Bundesministerium für soziale Sicherheit

Generationen und Konsumentenschutz

Sektion II/A/1

 

Stubenring 1

1010 Wien

 

 

 

 

 

 

 

Betrifft:  Entwurf des Bundesministeriums für soziale Sicherheit,

               Generationen und Konsumentenschutz betreffend ein

               Pensionsharmonisierungsgesetz;

               GZ 21.113/26-1/04                                                                

 

 

I.              Allgemeiner Teil:

 

Der Österreichische Landarbeiterkammertag begrüßt ausdrücklich das Vorhaben, die verschiedenen Systeme der gesetzlichen Pensionsversicherung anzugleichen und langfristig eine Finanzierbarkeit der Alterssicherung zu gewährleisten.

 

Der Österreichische Landarbeiterkammertag kann sich auch mit der Richtung der vorliegenden Gesetzesentwürfe in vielen Punkten identifizieren, zumal zahlreiche Forderungen der Stellungnahme zum Entwurf des Budgetbegleitgesetzes 2003 vom 24.04.2003 aufgegriffen wurden. Insbesondere sind dies das Pensionskonto, sinngemäß der Pensionskorridor, eine deutlich verbesserte Aufwertung von Beitragsgrundlagen in vergangenen Jahren, ein besonderer Vertrauensschutz für Versicherte, die das 50. Lebensjahr bereits vollendet haben und eine Verringerung der maximalen Pensionsverluste durch eine verbesserte Deckelung zu nennen.

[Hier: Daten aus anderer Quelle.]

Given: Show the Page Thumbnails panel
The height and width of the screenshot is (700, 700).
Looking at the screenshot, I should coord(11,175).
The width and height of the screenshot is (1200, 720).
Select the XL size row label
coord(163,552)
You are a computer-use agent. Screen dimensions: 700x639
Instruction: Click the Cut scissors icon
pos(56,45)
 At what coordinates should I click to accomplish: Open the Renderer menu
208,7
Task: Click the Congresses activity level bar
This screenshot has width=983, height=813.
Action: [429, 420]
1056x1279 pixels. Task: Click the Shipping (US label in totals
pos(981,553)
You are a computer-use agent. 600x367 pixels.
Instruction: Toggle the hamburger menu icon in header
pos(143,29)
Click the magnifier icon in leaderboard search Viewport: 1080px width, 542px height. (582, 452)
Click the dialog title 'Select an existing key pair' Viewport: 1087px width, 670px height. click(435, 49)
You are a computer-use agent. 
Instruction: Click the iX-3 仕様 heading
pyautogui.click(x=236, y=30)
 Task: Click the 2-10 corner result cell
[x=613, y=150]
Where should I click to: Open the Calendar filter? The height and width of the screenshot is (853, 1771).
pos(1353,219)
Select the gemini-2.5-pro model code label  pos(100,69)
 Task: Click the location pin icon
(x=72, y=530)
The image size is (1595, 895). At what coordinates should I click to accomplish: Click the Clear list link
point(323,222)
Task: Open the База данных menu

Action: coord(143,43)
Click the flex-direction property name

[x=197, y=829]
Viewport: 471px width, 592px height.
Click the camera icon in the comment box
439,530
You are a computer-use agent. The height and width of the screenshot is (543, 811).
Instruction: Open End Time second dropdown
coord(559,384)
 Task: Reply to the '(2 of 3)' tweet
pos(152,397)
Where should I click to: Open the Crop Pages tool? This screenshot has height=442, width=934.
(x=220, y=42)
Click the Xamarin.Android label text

Im Grundsätzlichen begrüßt werden ferner das freiwillige „Pensionssplitting“ für Zeiten der Kindererziehung, die Parallelrechnung nach dem Pro-rata-temporis-Prinzip, die Verlängerung der so genannten „Hacklerregelung 1“ und die langfristige Sicherung der Finanzierung durch Nachhaltigkeitsfaktoren, soweit dadurch eine höhere Berechenbarkeit zukünftig erforderlich werdender Nachjustierungen gewährleistet werden kann.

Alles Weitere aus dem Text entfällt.